Where a line below holds the string "Given", that line goes into the answer.

- - -

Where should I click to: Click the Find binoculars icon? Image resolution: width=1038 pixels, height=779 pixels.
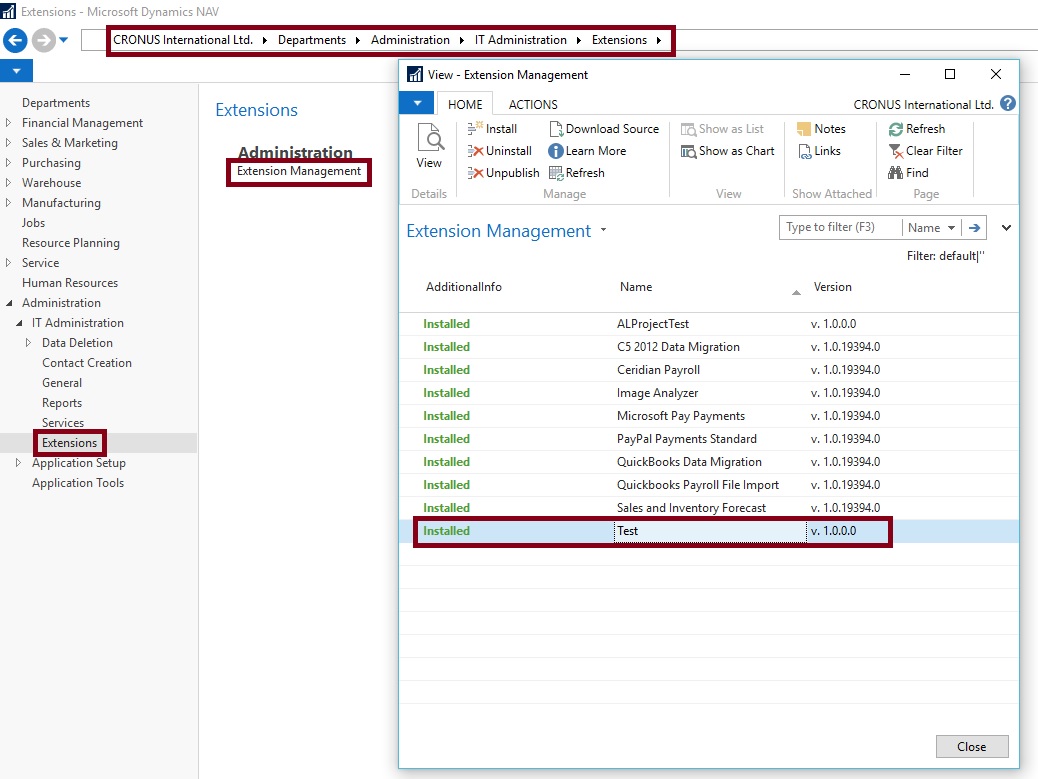click(x=896, y=173)
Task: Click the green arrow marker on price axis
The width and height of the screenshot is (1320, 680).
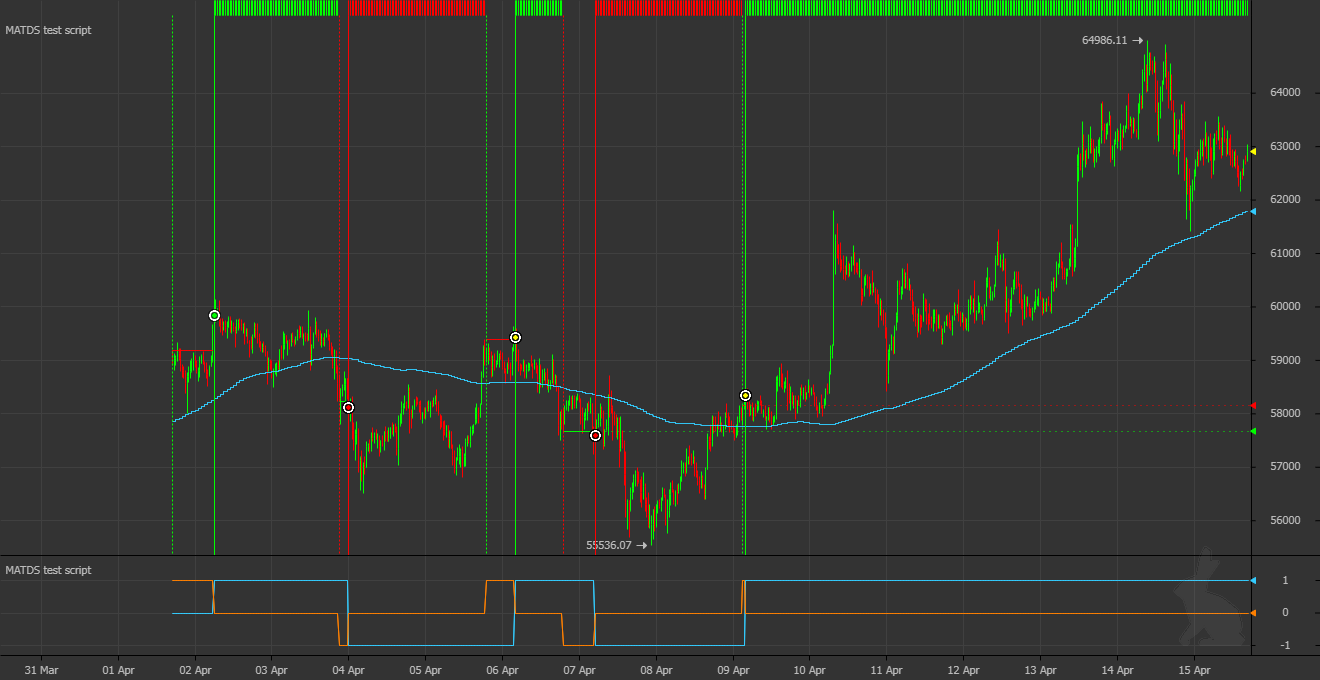Action: [1254, 431]
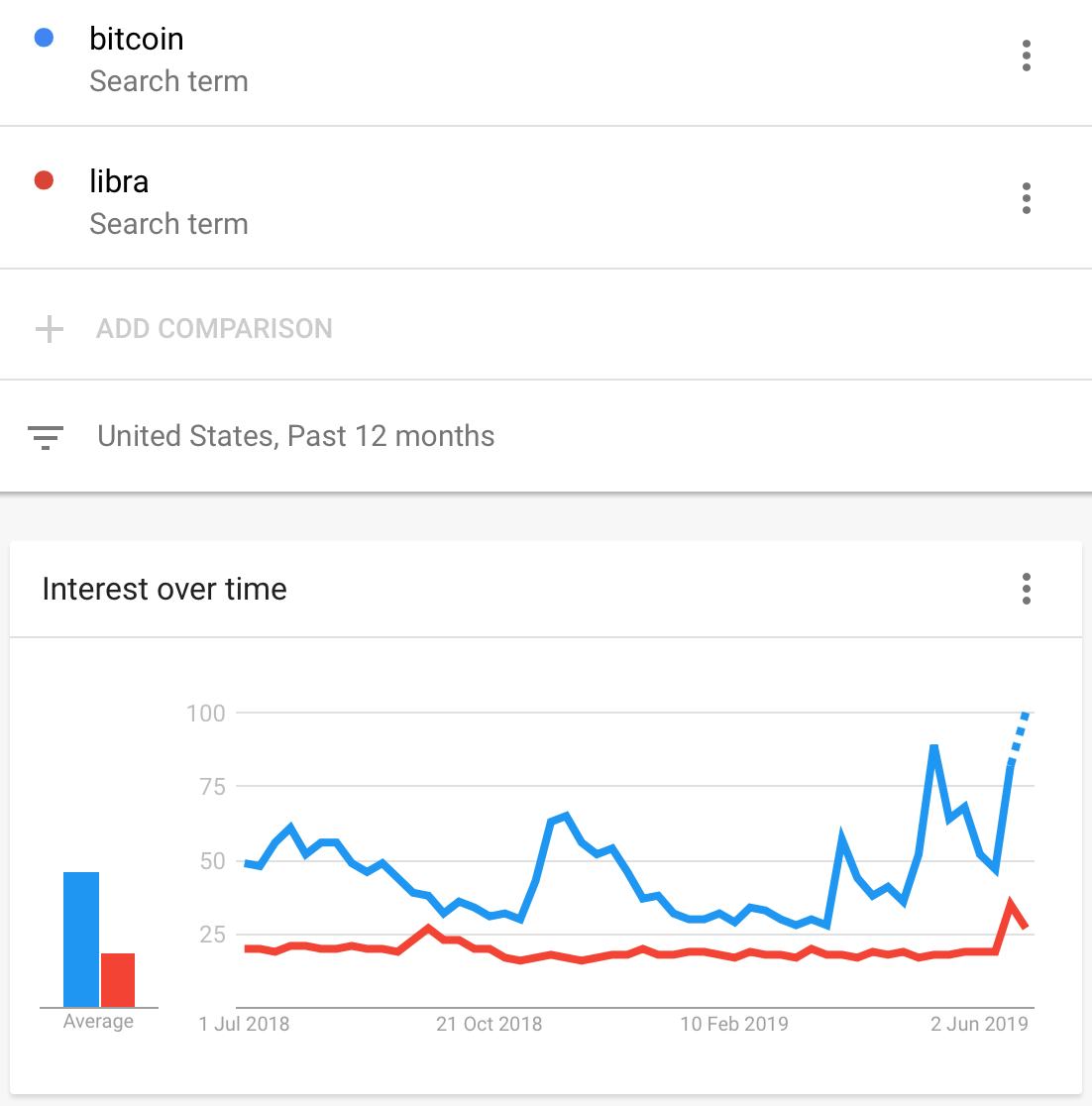Open the three-dot menu for libra search term
Image resolution: width=1092 pixels, height=1106 pixels.
(1026, 197)
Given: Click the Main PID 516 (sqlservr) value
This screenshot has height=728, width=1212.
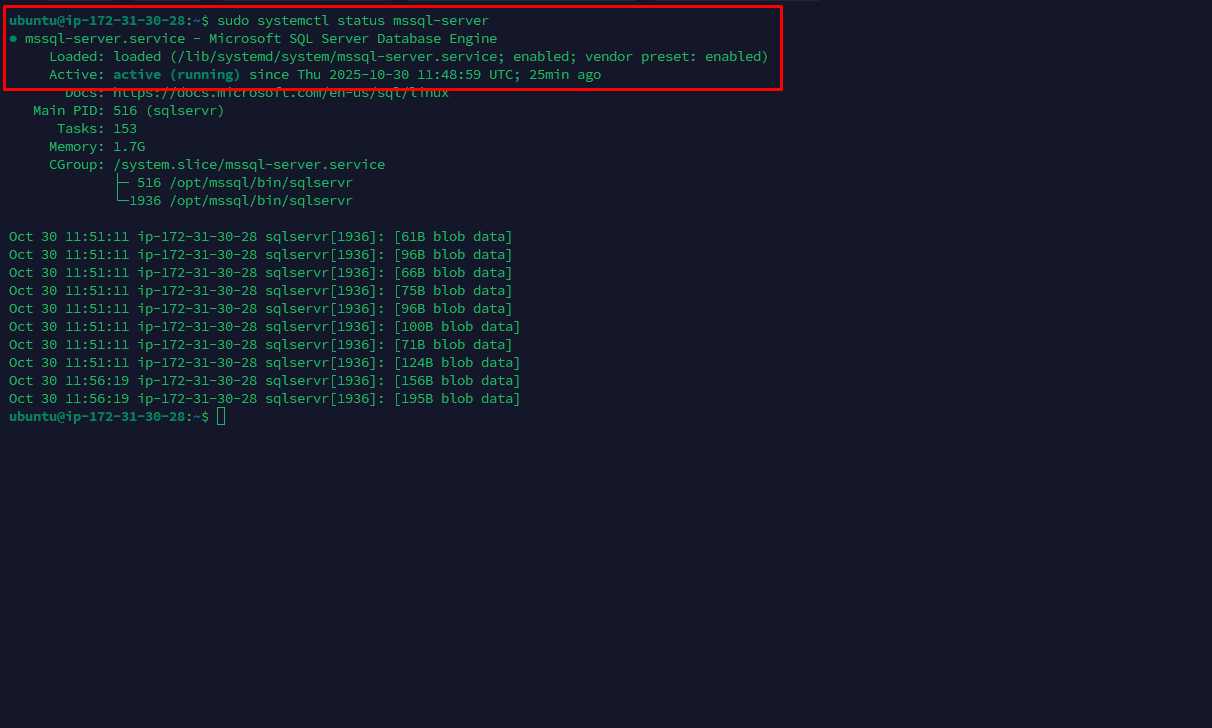Looking at the screenshot, I should (x=168, y=111).
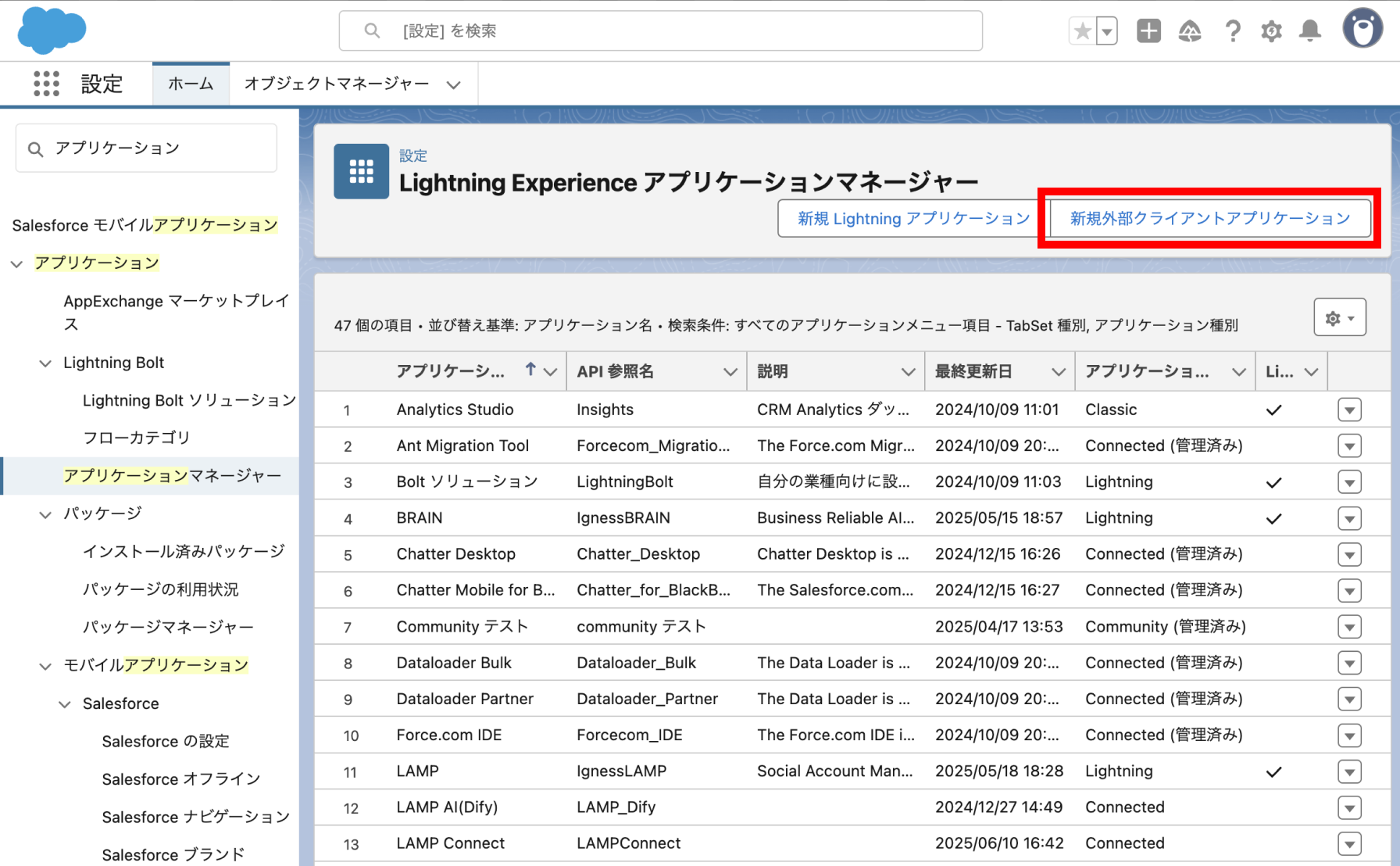Open the row actions menu for Analytics Studio
1400x866 pixels.
tap(1349, 410)
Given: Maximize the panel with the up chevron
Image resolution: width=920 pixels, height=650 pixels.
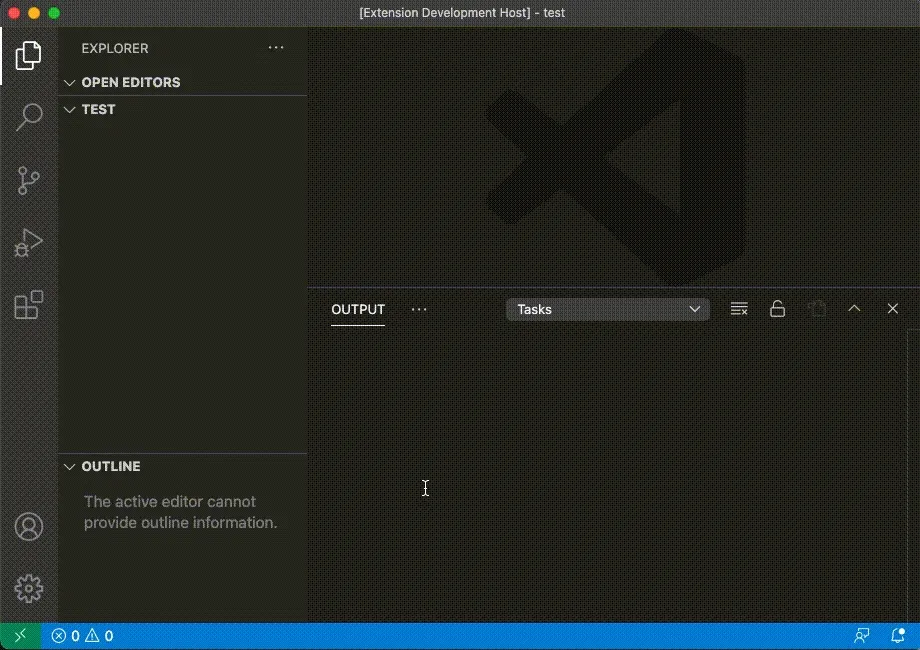Looking at the screenshot, I should pos(854,309).
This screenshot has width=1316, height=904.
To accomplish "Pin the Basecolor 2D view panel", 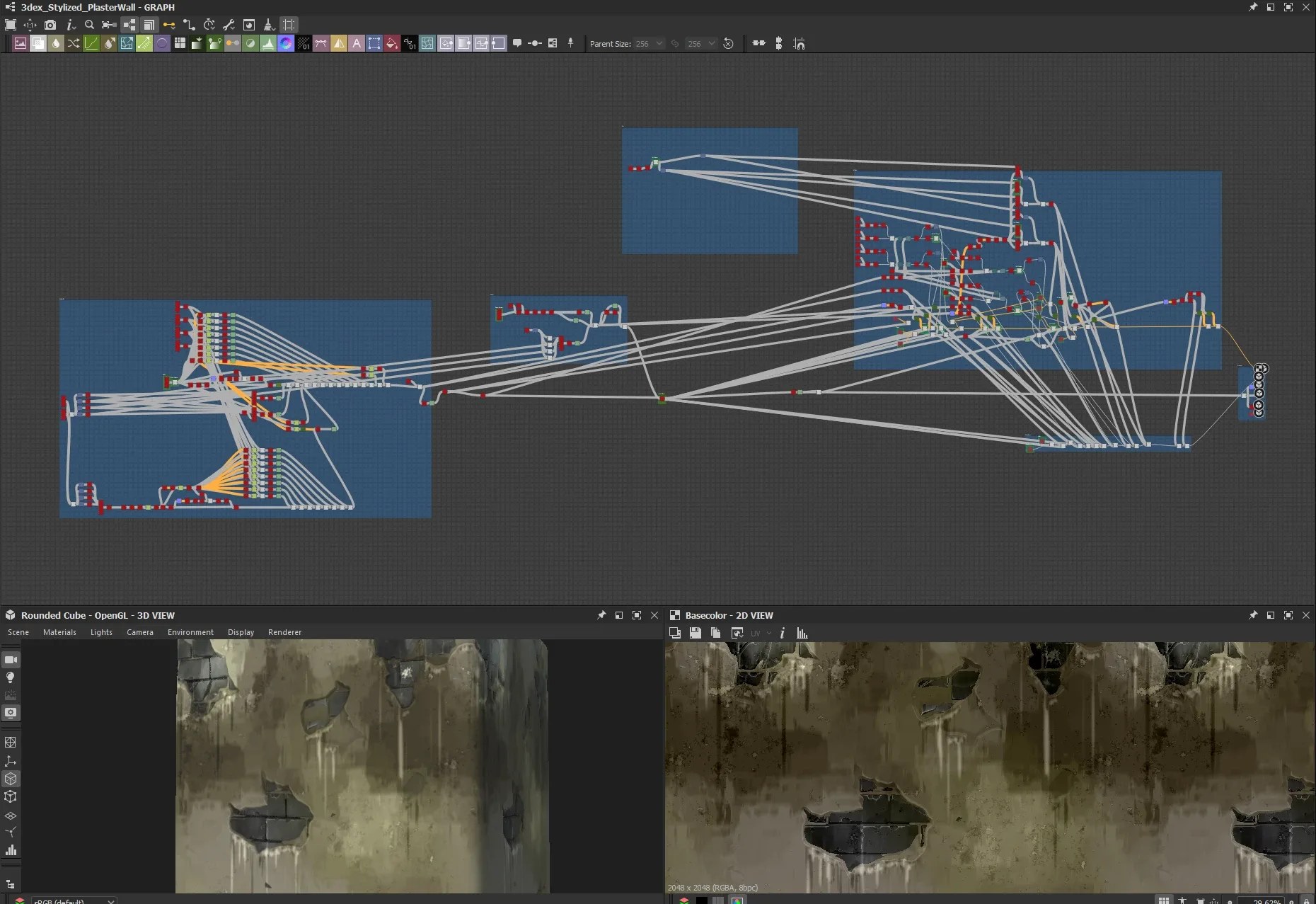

- - -

Response to this task:
Given: Click the Main PID 516 (sqlservr) value
Given: Maximize the panel with the up chevron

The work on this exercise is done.